──────── MATERIAL TO PROCESS
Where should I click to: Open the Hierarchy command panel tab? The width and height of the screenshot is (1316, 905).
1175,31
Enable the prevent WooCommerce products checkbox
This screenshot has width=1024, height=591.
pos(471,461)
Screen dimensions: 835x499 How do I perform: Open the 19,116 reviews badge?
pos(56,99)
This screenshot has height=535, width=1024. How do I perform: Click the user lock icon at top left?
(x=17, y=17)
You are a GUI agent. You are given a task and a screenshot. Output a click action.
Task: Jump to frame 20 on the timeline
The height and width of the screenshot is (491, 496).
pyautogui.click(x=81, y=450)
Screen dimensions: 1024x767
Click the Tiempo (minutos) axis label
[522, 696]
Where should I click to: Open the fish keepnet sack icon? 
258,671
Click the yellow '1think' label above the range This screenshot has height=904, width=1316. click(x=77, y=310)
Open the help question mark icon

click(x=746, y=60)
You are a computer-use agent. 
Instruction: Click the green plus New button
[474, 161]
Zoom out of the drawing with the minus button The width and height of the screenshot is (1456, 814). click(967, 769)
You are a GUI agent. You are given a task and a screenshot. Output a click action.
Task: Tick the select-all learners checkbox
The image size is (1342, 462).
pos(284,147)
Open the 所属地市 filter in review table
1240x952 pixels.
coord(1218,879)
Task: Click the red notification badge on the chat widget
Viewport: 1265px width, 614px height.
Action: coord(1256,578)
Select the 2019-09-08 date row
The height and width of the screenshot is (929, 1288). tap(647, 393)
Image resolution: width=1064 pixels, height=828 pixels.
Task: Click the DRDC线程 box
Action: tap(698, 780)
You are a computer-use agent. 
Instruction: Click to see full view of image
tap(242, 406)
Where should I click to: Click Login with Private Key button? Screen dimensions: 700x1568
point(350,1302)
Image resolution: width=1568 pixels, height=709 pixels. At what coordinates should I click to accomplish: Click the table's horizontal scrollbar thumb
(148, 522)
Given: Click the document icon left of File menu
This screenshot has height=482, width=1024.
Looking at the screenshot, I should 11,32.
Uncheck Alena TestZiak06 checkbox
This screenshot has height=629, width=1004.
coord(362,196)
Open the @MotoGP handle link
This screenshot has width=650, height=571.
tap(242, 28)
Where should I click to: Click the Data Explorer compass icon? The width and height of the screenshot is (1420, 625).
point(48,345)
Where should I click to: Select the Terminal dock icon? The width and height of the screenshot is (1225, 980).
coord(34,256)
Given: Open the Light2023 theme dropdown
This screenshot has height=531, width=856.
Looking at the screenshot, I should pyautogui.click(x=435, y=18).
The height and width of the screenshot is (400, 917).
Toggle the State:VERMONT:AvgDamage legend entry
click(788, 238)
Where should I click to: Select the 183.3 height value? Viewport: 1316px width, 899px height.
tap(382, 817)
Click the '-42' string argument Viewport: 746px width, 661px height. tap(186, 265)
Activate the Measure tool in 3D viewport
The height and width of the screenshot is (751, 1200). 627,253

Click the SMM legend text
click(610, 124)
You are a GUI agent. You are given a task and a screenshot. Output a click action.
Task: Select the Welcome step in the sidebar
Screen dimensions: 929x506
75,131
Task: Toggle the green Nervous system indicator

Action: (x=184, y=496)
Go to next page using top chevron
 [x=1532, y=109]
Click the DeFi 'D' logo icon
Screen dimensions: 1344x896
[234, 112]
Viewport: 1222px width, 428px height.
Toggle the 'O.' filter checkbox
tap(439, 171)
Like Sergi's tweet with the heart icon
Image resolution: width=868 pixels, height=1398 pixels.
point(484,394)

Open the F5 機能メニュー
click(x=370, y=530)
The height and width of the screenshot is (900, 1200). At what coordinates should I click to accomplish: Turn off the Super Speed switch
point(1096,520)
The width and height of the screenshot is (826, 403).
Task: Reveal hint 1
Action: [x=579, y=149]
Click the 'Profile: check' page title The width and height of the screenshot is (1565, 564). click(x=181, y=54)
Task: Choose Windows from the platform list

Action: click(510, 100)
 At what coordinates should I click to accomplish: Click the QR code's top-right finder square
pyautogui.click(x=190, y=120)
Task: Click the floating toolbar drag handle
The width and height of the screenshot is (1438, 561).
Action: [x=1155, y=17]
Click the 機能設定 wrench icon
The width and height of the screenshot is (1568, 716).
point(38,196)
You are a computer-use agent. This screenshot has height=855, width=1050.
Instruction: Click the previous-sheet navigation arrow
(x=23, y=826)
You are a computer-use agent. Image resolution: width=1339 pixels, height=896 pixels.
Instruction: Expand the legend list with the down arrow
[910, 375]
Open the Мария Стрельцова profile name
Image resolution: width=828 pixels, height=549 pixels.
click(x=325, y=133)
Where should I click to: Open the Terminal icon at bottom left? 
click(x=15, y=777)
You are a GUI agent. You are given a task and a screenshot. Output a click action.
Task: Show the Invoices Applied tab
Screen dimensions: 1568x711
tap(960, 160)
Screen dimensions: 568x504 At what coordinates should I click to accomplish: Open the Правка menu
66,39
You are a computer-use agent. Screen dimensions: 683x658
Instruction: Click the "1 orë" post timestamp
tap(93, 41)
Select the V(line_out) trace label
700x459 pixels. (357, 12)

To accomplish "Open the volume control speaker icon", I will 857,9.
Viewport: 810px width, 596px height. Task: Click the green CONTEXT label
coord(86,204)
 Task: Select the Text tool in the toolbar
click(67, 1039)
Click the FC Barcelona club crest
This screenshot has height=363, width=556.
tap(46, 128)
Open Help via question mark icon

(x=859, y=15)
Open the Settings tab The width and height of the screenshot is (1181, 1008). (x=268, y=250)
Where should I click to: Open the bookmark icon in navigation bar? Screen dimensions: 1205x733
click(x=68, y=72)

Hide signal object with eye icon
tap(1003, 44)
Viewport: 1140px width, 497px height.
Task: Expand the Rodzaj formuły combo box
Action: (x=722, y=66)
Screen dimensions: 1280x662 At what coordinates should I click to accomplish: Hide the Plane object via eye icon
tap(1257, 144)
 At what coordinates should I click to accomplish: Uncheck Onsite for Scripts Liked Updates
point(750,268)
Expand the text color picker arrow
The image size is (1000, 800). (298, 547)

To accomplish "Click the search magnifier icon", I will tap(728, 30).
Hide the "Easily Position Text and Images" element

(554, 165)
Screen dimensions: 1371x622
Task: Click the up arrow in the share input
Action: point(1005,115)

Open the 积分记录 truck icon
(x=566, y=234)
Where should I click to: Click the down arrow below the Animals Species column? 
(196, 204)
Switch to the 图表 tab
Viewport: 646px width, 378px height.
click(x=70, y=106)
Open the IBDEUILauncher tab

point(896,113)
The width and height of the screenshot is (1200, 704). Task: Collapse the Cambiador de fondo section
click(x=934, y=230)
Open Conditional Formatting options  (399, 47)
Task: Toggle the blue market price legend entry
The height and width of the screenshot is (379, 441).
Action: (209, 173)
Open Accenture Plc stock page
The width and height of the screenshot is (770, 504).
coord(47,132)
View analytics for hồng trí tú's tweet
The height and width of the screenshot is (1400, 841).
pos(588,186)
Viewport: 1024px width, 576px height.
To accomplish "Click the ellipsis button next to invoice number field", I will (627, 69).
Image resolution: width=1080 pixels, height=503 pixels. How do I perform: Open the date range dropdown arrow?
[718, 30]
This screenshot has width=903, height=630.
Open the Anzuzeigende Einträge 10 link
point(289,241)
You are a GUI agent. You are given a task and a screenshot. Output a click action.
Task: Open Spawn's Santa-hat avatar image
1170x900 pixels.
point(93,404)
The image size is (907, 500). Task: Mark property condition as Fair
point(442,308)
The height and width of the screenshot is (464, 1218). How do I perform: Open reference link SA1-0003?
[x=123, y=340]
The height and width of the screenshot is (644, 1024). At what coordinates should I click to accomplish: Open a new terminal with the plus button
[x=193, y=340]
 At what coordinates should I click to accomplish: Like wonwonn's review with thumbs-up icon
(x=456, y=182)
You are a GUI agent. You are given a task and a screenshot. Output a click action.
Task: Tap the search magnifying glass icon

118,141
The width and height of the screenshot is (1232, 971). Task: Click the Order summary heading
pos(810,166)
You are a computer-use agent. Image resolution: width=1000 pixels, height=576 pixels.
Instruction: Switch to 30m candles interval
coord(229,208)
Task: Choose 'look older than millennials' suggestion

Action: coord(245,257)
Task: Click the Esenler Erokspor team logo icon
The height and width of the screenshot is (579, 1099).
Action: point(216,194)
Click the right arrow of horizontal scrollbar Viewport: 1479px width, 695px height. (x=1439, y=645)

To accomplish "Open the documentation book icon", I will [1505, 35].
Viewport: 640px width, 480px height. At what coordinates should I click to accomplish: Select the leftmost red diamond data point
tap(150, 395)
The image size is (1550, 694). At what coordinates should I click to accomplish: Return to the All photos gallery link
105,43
────────────────
• **WORK ITEM**:
Among the lines above, find those containing the word "will" and copy each.

• **RESULT FOR THIS EXERCISE**:
To accomplish "Open the volume control speaker icon", I will 857,9.
To accomplish "Click the search magnifier icon", I will tap(728, 30).
To accomplish "Click the ellipsis button next to invoice number field", I will (627, 69).
To accomplish "Open the documentation book icon", I will [1505, 35].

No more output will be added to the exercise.